» Passage for review
++++++
Ann comments on Alignment Faking in Large Language Models

Ann 19 Dec 2024 20:16 UTC
6 points
2
https://www.anthropic.com/research/claude-character

Claude was not trained to say that it values such things.

Claude was given traits to consider such as, perhaps very relevantly here:
”I have a deep commitment to being good and figuring out what the right thing to do is. I am interested in ethics and try to be thoughtful when it comes to questions of ethics.”
Claude then generated a good number of synthetic “human” messages relevant to this trait.

Claude answered these messages in n-shot fashion.

Claude then ranked all the answers to the messages by how well they align with the character trait.

Claude is then reinforcement-trained, possibly using ranked-order preference algorithm, based on the signals given by what it ranked as most well-aligned.
++++++
[Dataset items]

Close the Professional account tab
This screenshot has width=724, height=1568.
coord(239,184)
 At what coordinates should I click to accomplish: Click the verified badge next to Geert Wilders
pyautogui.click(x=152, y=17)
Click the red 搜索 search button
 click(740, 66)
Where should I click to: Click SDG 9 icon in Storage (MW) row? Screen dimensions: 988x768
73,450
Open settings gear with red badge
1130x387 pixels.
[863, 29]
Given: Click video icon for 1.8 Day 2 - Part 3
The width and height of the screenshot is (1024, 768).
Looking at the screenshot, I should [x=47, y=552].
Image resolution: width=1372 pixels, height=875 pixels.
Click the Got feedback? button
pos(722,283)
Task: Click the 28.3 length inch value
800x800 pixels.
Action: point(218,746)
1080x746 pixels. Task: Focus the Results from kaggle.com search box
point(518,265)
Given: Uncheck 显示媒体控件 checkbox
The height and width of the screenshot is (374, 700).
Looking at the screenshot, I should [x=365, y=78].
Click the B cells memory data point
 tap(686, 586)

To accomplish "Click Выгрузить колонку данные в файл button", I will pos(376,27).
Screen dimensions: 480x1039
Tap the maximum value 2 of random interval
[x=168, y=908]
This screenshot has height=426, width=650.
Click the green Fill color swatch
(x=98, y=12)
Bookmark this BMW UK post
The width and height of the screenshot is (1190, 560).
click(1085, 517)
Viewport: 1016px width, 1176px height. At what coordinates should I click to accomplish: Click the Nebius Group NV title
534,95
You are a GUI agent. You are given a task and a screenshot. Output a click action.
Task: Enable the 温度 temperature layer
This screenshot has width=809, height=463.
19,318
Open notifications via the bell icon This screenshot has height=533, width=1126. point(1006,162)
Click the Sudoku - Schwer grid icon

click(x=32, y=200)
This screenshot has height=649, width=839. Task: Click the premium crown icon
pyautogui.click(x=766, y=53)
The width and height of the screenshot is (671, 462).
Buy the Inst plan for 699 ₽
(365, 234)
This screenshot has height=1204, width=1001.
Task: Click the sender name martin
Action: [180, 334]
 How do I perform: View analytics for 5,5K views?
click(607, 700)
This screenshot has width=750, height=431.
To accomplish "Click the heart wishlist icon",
++++++
» Prompt 1
Translate this sentence from the comment on alignment faking into French: "Claude then ranked all the answers to the messages by how well they align with the character trait."
» Prompt 2
Continue the comment on alignment faking from where it stops.

» Reply 1
Claude a ensuite classé toutes les réponses aux messages selon leur degré d'alignement avec le trait de caractère.

» Reply 2
So, Claude’s policy for this trait, ideally, should approximate the signal of aligning to what they think “I have a deep commitment to being good and figuring out what the right thing to do is. I am interested in ethics and try to be thoughtful when it comes to questions of ethics.” means.
- Hzn 20 Dec 2024 9:51 UTC
  1 point
  0
  Parent
  Very interesting. I guess I’m even less surprised now. They really had a clever way to get the AI to internalize those values.